(Dataset records)
******

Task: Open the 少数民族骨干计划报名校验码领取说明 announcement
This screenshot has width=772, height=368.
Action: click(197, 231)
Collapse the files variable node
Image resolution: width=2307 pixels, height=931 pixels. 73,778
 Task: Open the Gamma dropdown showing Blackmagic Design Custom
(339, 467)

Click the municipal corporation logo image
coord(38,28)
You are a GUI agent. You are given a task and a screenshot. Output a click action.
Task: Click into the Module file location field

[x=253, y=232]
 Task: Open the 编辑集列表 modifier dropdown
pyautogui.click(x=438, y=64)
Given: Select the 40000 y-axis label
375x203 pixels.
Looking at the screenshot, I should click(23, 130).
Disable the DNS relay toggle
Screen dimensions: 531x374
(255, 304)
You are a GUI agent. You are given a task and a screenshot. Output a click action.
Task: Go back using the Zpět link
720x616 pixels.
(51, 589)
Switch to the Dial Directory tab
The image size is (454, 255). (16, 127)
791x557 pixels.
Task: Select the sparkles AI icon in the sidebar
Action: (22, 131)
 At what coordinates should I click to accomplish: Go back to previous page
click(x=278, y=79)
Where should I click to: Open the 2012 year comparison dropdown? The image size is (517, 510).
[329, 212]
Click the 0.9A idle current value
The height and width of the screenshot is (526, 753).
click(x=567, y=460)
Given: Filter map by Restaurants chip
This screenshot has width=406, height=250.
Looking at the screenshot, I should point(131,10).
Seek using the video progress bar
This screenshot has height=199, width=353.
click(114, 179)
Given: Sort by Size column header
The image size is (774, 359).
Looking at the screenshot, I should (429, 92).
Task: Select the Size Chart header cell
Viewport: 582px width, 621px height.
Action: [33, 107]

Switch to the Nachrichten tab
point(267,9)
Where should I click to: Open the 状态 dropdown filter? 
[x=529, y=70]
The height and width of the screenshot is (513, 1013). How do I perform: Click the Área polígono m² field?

******

- **Problem description**
Rewrite only the lines from the one containing "Task: Open the Gamma" through the one containing "Looking at the screenshot, I should click(23, 130).", substituting "menu" for "dropdown" and leaving everything else as it is.

- **Exercise result**
 Task: Open the Gamma menu showing Blackmagic Design Custom
(339, 467)

Click the municipal corporation logo image
coord(38,28)
You are a GUI agent. You are given a task and a screenshot. Output a click action.
Task: Click into the Module file location field

[x=253, y=232]
 Task: Open the 编辑集列表 modifier menu
pyautogui.click(x=438, y=64)
Given: Select the 40000 y-axis label
375x203 pixels.
Looking at the screenshot, I should click(23, 130).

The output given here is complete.